When season 3 does venture into unfamiliar areas, it retreats quickly. Without spoiling what happens to Emily (Alexis Bledel) after she and Nichole lath the escape van, I’ll say her struggle opens upwardly some fascinating new story line possibilities — but our time with her is discouragingly brief. In episode ii, June gains the trust of a group of Marthas who bring her deeper into the resistance’due south secret network, a plot that soon gets back-burnered for more Waterford-related drama. Even the show’southward visual and narrative flourishes are starting to feel like stylistic tics: The extreme close-ups, June’south profane voice-over prayers (“This is the valley of death, and at that place’s a f—ton of evil to fear”), the employ of slow-movement to indicate that what nosotros’re seeing is an Important Moment.

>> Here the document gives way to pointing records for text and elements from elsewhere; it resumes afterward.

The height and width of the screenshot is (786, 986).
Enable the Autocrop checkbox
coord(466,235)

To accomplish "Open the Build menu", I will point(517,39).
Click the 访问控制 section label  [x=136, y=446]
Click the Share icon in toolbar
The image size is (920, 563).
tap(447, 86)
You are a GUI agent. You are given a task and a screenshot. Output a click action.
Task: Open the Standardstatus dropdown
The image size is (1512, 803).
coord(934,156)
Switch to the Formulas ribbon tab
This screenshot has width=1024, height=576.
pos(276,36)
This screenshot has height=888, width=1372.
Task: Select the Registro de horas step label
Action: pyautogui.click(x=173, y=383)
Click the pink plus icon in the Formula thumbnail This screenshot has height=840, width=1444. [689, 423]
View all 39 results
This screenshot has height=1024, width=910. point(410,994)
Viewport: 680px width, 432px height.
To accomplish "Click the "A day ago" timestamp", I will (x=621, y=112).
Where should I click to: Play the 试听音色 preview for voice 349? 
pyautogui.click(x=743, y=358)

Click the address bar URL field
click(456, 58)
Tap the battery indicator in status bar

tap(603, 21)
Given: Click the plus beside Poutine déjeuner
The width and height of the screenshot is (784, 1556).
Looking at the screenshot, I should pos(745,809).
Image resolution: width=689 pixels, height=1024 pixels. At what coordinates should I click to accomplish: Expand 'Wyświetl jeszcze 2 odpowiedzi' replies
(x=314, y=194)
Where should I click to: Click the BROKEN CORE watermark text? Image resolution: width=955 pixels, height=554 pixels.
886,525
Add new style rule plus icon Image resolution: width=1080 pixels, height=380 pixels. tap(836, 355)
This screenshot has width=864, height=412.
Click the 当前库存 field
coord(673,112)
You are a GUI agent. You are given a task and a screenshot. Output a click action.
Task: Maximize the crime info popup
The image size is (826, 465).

“If I’m going to survive this, I’ll need allies,” June informs us. “Allies with power.” Oh girl, are you just realizing this
now? In 1 of the season’south many incongruous music cues (another
special), U2’s “Sunday Bloody Sun” thunders in the background as the frame fills with June’s confront, ferocious and fraught.
How long, how long must nosotros sing this song? How long? How loooooong?
At this point, Bono, I’m afraid to ask.

The Handmaid’southward Tale flavor iii premieres Wednesday, June five on Hulu.